Glutamate receptor dynamics, structure and function at synapses

Information transfer and storage in the nervous system occurs at synapses. Ionotropic glutamate receptors mediate the majority of excitatory signal transmission; AMPA-type glutamate-receptors (AMPARs) also centrally contribute to synaptic plasticity, a process that underlies learning. Malfunction of these receptors underlies various neurological disorders such as epilepsy and neurodegeneration. My lab is utilizing various approaches, including structural biology, cell biology, electrophysiology and super-resolution imaging to understand mechanisms underlying AMPA-R regulation and signalling at synapses.

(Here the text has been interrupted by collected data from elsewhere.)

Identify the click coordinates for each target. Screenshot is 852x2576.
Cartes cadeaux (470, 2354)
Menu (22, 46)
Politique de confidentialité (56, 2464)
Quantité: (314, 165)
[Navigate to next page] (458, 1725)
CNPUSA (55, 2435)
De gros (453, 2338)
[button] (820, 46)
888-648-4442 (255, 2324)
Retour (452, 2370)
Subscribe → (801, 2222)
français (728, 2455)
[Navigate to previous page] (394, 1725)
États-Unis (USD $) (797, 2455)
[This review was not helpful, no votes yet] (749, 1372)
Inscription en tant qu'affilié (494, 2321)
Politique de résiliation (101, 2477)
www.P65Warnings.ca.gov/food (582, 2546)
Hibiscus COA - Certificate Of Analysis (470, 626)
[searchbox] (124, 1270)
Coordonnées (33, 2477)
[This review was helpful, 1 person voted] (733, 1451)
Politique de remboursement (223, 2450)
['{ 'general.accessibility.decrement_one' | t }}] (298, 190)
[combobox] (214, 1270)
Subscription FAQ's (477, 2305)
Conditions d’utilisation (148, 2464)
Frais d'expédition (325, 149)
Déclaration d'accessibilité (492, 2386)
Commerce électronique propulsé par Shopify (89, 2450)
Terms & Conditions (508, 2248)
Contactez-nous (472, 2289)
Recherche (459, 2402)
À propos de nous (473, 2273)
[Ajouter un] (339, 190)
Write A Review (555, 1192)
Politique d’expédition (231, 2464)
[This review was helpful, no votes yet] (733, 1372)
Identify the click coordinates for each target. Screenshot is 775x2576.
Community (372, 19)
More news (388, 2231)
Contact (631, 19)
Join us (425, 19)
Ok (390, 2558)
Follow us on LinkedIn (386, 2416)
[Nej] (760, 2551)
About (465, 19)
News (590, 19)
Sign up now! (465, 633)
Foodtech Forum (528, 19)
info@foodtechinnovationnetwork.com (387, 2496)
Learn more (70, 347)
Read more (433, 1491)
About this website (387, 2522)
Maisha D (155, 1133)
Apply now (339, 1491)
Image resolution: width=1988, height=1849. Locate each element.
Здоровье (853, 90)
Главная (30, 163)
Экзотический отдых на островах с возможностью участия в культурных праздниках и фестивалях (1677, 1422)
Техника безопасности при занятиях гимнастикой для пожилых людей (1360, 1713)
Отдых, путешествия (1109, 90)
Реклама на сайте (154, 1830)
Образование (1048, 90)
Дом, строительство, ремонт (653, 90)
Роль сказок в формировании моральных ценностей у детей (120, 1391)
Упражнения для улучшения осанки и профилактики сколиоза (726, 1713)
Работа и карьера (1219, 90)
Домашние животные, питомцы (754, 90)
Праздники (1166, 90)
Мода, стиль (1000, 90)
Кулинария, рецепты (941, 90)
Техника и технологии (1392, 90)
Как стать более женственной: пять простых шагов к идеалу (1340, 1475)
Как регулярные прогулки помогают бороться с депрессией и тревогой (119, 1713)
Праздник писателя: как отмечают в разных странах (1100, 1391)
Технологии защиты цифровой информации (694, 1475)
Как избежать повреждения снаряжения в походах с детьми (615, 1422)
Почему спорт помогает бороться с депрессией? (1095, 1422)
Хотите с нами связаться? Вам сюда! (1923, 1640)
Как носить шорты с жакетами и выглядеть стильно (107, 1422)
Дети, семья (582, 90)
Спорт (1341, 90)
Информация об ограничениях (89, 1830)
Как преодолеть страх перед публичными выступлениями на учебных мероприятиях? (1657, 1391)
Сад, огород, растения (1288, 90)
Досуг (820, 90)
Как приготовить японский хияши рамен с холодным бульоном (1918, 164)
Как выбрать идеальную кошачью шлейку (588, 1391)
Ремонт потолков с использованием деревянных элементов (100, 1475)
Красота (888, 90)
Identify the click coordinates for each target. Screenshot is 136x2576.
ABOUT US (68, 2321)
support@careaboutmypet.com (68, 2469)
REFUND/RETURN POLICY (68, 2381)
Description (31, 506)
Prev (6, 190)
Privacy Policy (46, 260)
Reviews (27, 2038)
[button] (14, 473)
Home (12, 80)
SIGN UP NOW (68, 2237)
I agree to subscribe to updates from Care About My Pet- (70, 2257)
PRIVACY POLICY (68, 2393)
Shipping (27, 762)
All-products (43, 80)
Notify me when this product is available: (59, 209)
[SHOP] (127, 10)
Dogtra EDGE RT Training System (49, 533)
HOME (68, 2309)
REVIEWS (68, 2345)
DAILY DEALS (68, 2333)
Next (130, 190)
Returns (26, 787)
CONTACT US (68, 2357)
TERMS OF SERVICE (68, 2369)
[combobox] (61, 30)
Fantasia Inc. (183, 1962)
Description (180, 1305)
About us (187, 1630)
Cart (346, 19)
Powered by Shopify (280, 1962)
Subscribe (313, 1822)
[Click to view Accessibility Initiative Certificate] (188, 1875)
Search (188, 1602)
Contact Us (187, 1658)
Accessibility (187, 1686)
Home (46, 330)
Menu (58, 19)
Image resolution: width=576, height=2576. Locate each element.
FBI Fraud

We will be capitalising on our structural and functional data to explore regulation of synaptic AMPA-R positioning via its large N-terminal domain (NTD) (Herguedas al., 2016; Watson et al., 2017) to ultimately understand how AMPAR are slotted into synapses during synaptic plasticity/learning. This will include:

A combination of super-resolution microscopy (3D-STORM) and slice electrophysiology/optogenetics to study how the NTD, via interactions with synaptic proteins (Garcia-Nafria et al., 2016), including AMPA-R auxiliary subunits (Cais et al., 2014), impacts AMPAR recruitment to and clustering at synapses during plasticity.
Using cryo-EM (electron-cryo microscopy), we will sample the AMPAR conformational spectrum (Herguedas et al., 2016), how this is influenced by various AMPAR auxiliary proteins during the gating cycle (Greger et al.,2017). This project also seeks to study AMPAR conformations in situ, using tomographic approaches in HEK293 cells.